The personal_assistant profile strips AWS API access down to Bedrock inference and nothing else. The agent can call foundation models, but it cannot read or write any other AWS service. This makes it the right choice when you want an AI assistant for general tasks — writing, research, coding help, planning — without any risk of the agent interacting with your AWS account’s resources.

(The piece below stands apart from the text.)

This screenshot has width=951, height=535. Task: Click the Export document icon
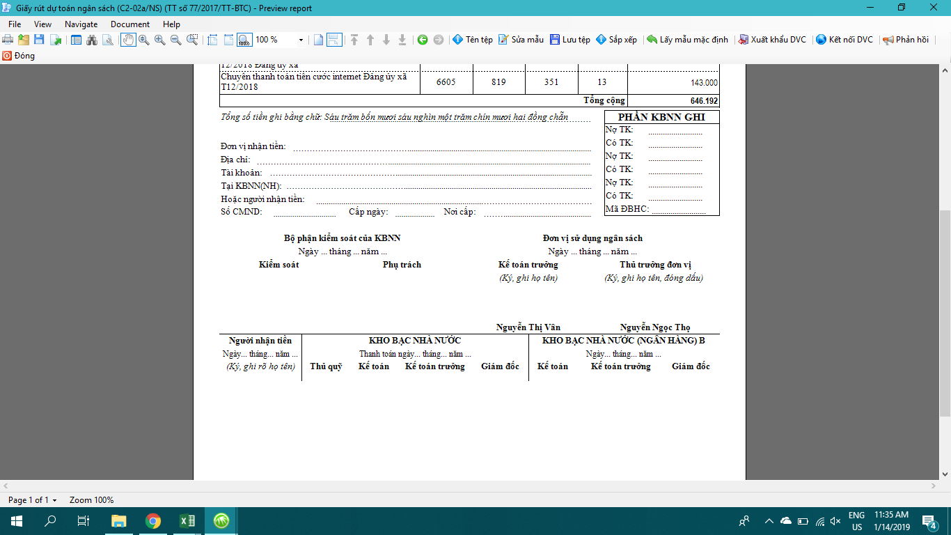55,40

What personal_assistant grants
The personal_assistant profile uses a single inline policy with four permission groups:
| Permission group | Actions |
|---|
| Bedrock inference | bedrock:InvokeModel, bedrock:InvokeModelWithResponseStream, bedrock:GetUseCaseForModelAccess |
| Bedrock discovery | bedrock:ListFoundationModels, bedrock:GetFoundationModel, bedrock:ListInferenceProfiles |
| SSM connectivity | SSM Session Manager actions (required to connect to the instance) |
| Identity | sts:GetCallerIdentity |
The agent cannot read your S3 buckets, list your EC2 instances, query Cost Explorer, read CloudWatch logs, or interact with any other AWS service. Its AWS surface is Bedrock, SSM (for you to connect), and nothing else.
When to use personal_assistant
Use personal_assistant for general-purpose tasks that don’t require AWS knowledge:
- Writing and editing — drafting documents, emails, reports, and summaries
- Research — synthesizing information, comparing options, answering questions
- Coding help — reviewing code, explaining concepts, writing scripts (without deploying anything)
- Planning — breaking down projects, generating checklists, thinking through architectures
- Daily tasks — anything you’d use a capable AI assistant for
Default instance size
Personal_assistant defaults to a t4g.medium (2 vCPU, 4 GiB RAM, arm64 Graviton).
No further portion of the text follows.